:: Texto proporcionado ::
Álvaro MILLÁN
Todo resulta irónico: Adolfo Suárez, el inventor de la llamada democracia española, agoniza en la cama de un hospital, incapaz de recordar quién es y qué fue lo que inventó. Mientras tanto, Mariano Rajoy, actual usuario-administrador del invento, perpetra una agresión salvaje contra más de un millón de personas congregadas en Madrid como colofón de las Marchas de la Dignidad, dejando claro que esta democracia nunca pasó de ser una burda pantomima para afianzar en el poder a una casta política que lleva más de tres décadas refocilándose en la corrupción y exhibiendo su ineptitud y falta de escrúpulos. Y queda claro también que el invento de Suárez probablemente sobreviva a su creador, pero también agoniza.
No es nuevo que los regímenes que agonizan recurran en su desesperación a una violencia desproporcionada y sin sentido. El recurso a la fuerza bruta es lo único que puede proporcionar una ligera y breve sensación de seguridad a quienes ven cómo tiembla el suelo bajo sus pies, y perciben el desprecio y el odio de un pueblo harto de aguantarlos.
Lo sucedido en Madrid este 22 de marzo es algo más que la puesta en escena de la Ley mordaza de Rajoy-Fernández Díaz. Es el fin de todos los disimulos y todas las apariencias. La apoteosis del fascismo en su versión siglo XXI. Y que nadie espere encontrar una respuesta adecuada en los medios de comunicación. Siempre han estado al servicio del Sistema, pero ahora, estrangulados por la crisis y necesitados de las ayudas y subvenciones que les permiten seguir a flote, se han convertido, también sin más disimulo, en un aparato de propaganda que intenta salvar el culo de quienes untan sus manos con el dinero que recortan a los ciudadanos. Mientras los medios de la derecha pura y dura insultan, amenazan y procuran asustar a sus parroquianos identificando a los que protestan con una horda de bárbaros que intenta asaltar la civilización democrática, los medios llamados progresistas procuran convencer a sus –cada vez menos– seguidores de que hay que seguir «creyendo en nuestra democracia» y «respetando las leyes que nos hemos dado y la constitución que nos ampara», todo un sarcasmo si le ponemos como música de fondo el silbido de las pelotas de goma y los gritos de los ciudadanos arrastrados por el suelo.

:: Datos de origen ::
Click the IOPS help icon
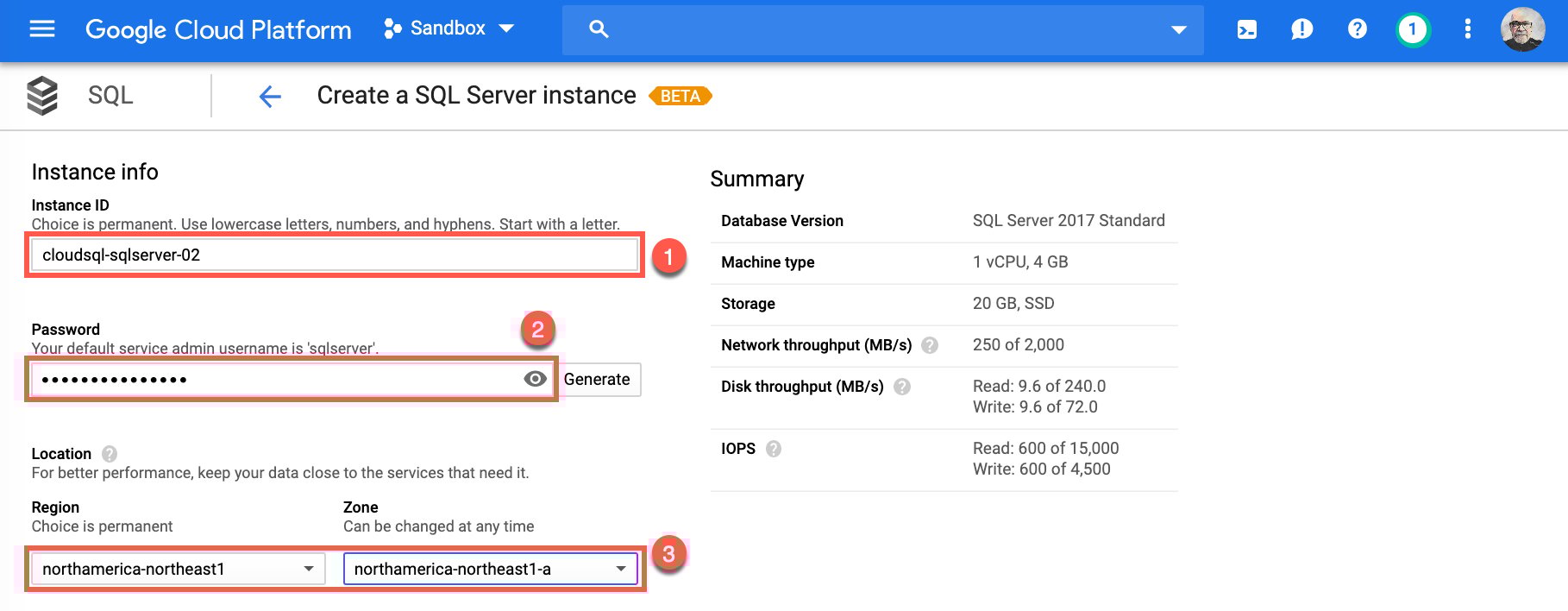Viewport: 1568px width, 611px height. pyautogui.click(x=774, y=449)
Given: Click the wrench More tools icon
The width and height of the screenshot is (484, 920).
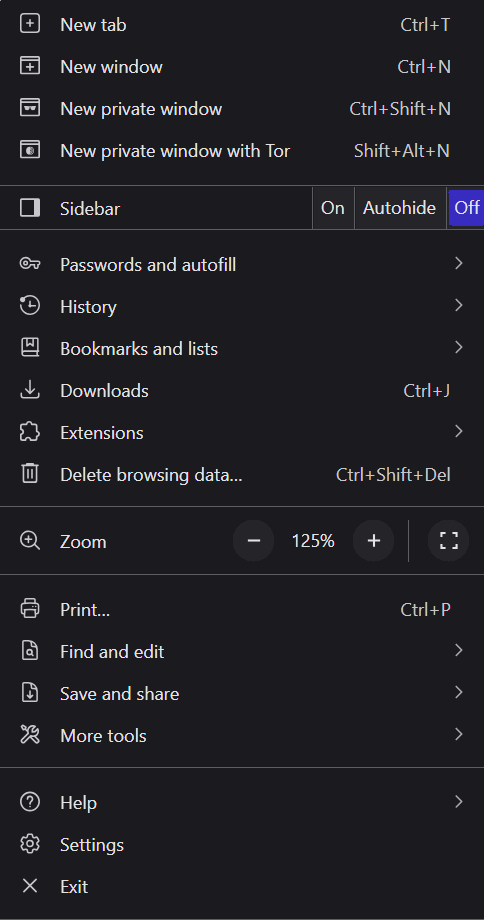Looking at the screenshot, I should [29, 735].
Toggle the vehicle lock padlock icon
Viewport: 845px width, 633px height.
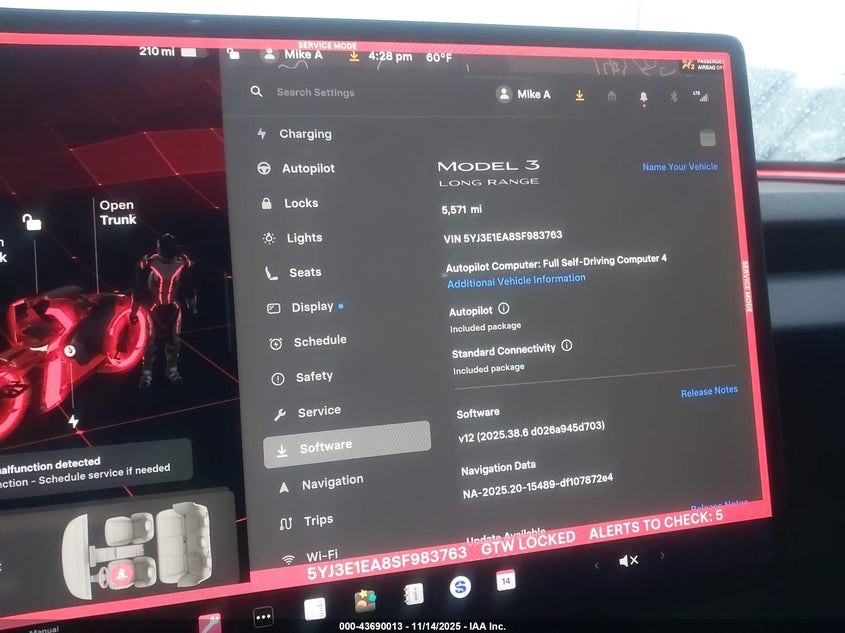(32, 222)
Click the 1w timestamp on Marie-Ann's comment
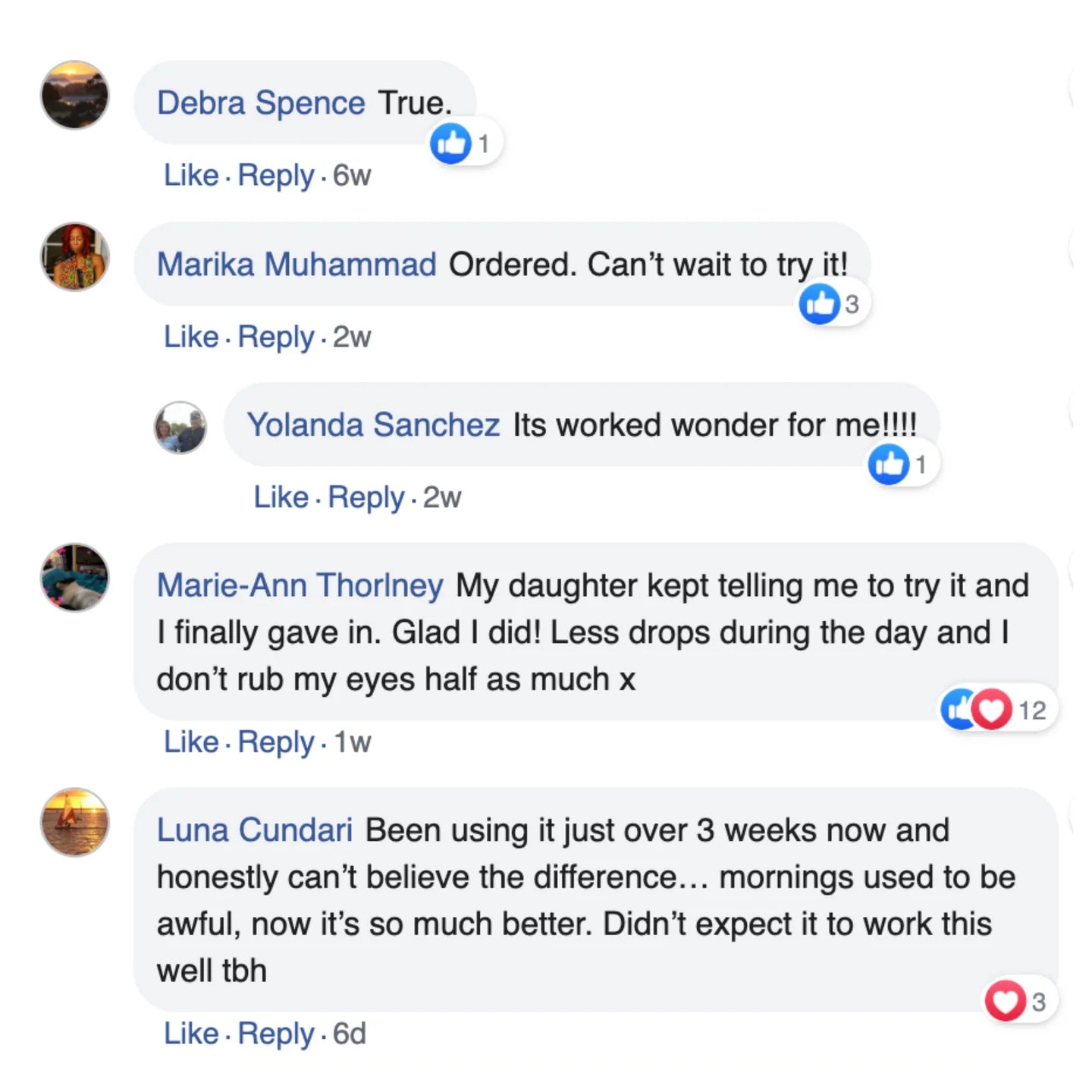This screenshot has width=1092, height=1092. click(353, 742)
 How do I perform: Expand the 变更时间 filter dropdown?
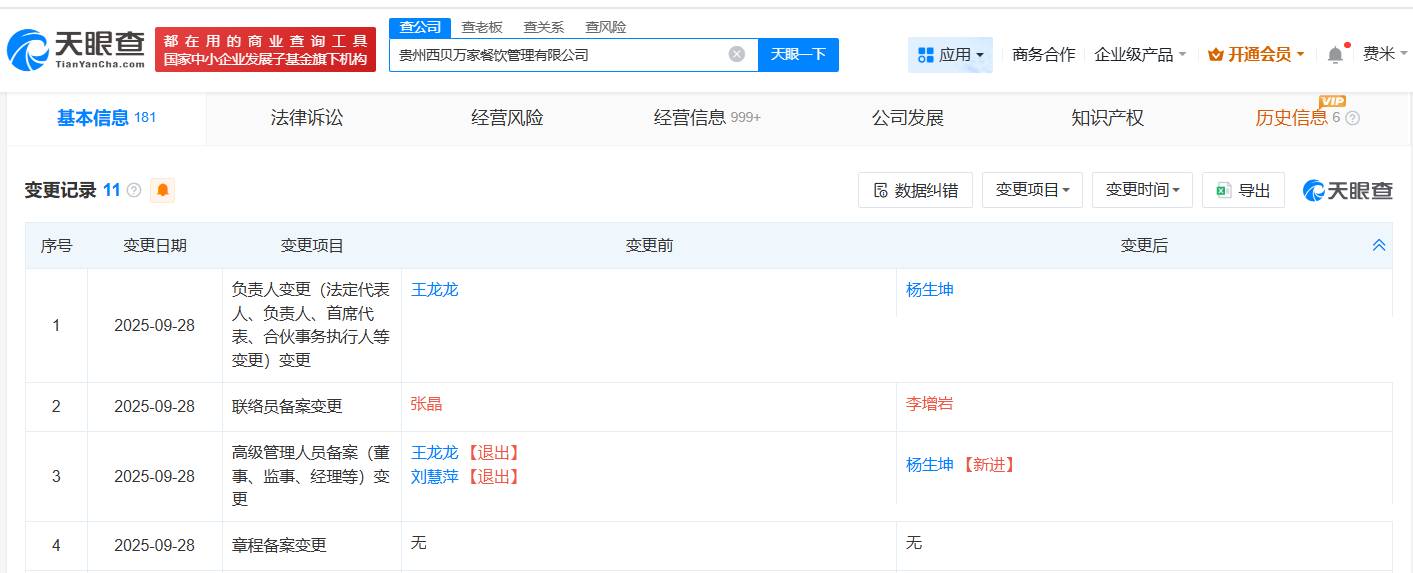click(1142, 190)
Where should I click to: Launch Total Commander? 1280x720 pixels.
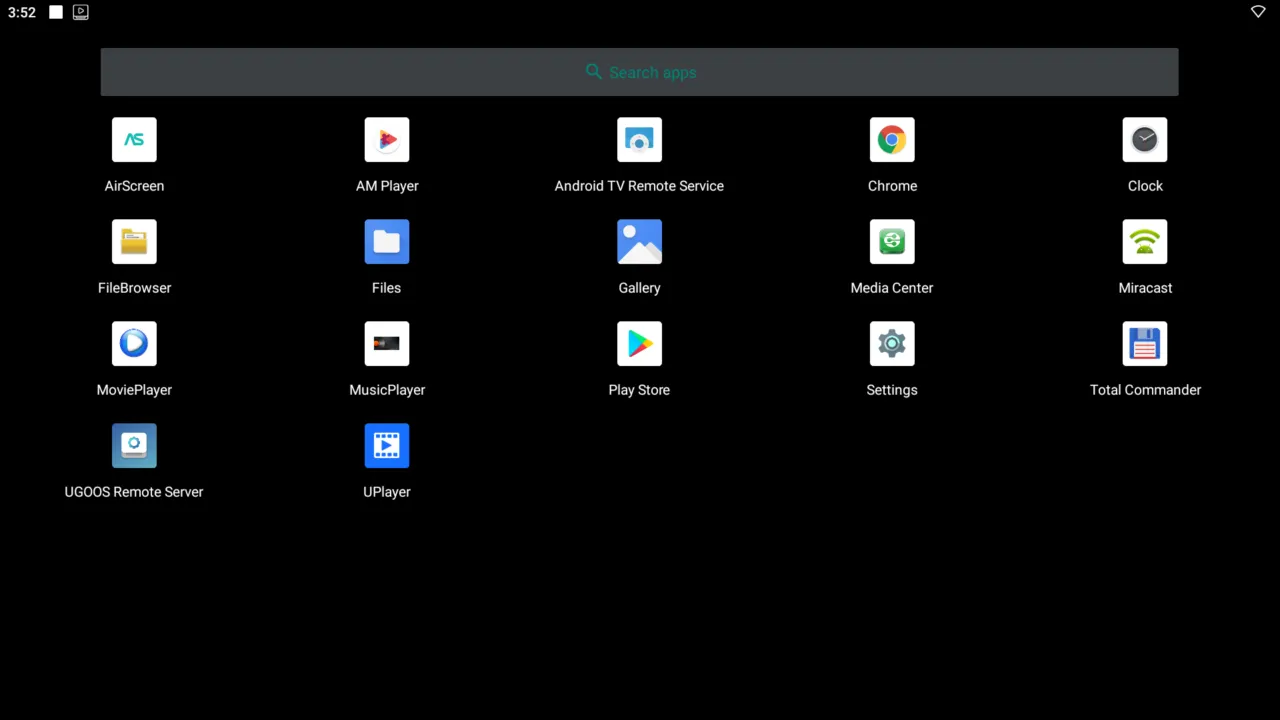click(x=1145, y=344)
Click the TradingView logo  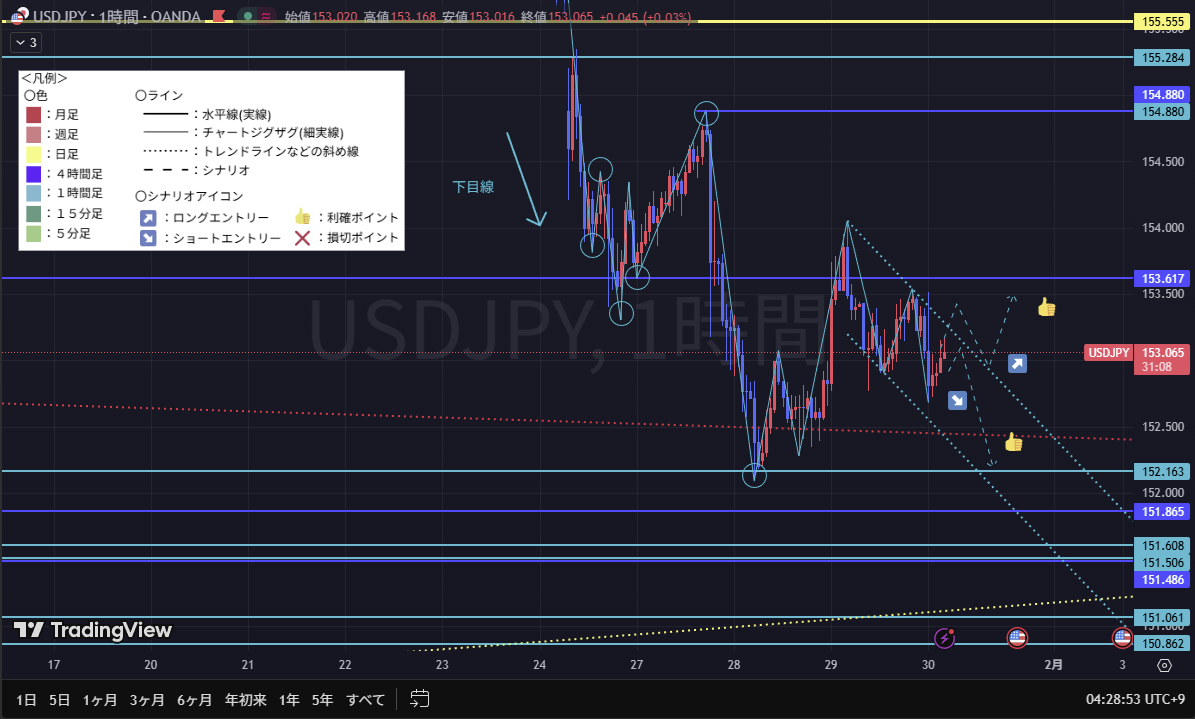tap(93, 630)
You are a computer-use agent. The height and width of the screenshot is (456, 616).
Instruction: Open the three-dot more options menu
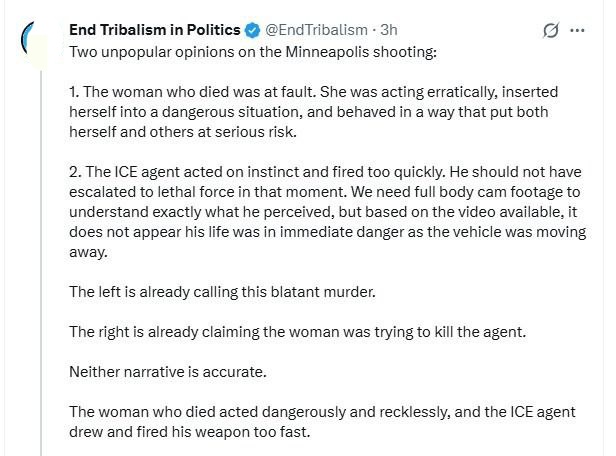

:: Trabajo solicitado ::
Prosigue el artículo de opinión sobre las Marchas de la Dignidad a partir de su última oración.

:: Respuesta ::
Pero el gran recurso de este régimen en avanzado estado de ruina no es la fuerza, sino el recambio. Un sistema político, como cualquier maquinaria, necesita de cuando en cuando de un recambio para seguir funcionando. Los cambios de Gobierno hacen lo que los cirujanos estéticos, proporcionan al Sistema una nueva imagen aunque en realidad no hagan más que esconder sus arrugas y disimular sus grietas. Es este el mejor momento para recordar que acabar con el Sistema no consiste en vencer al Partido Popular. Eso ya lo hemos hecho y ya sabemos que no sirve para nada. El Sistema se acabará cuando caiga el PP y ningún recambio del Sistema pueda ocupar su puesto para seguir cantando la misma canción con diferente música. Al PP no debe sucederle ningún recambio que suponga la pervivencia del Sistema. Después del PP, los movimientos sociales, la ciudadanía en su conjunto debe imponer un proceso constituyente que abra el camino hacia un cambio radical de modelo social, político y económico. Después del 22 de marzo es más evidente que nunca que eso sí es posible.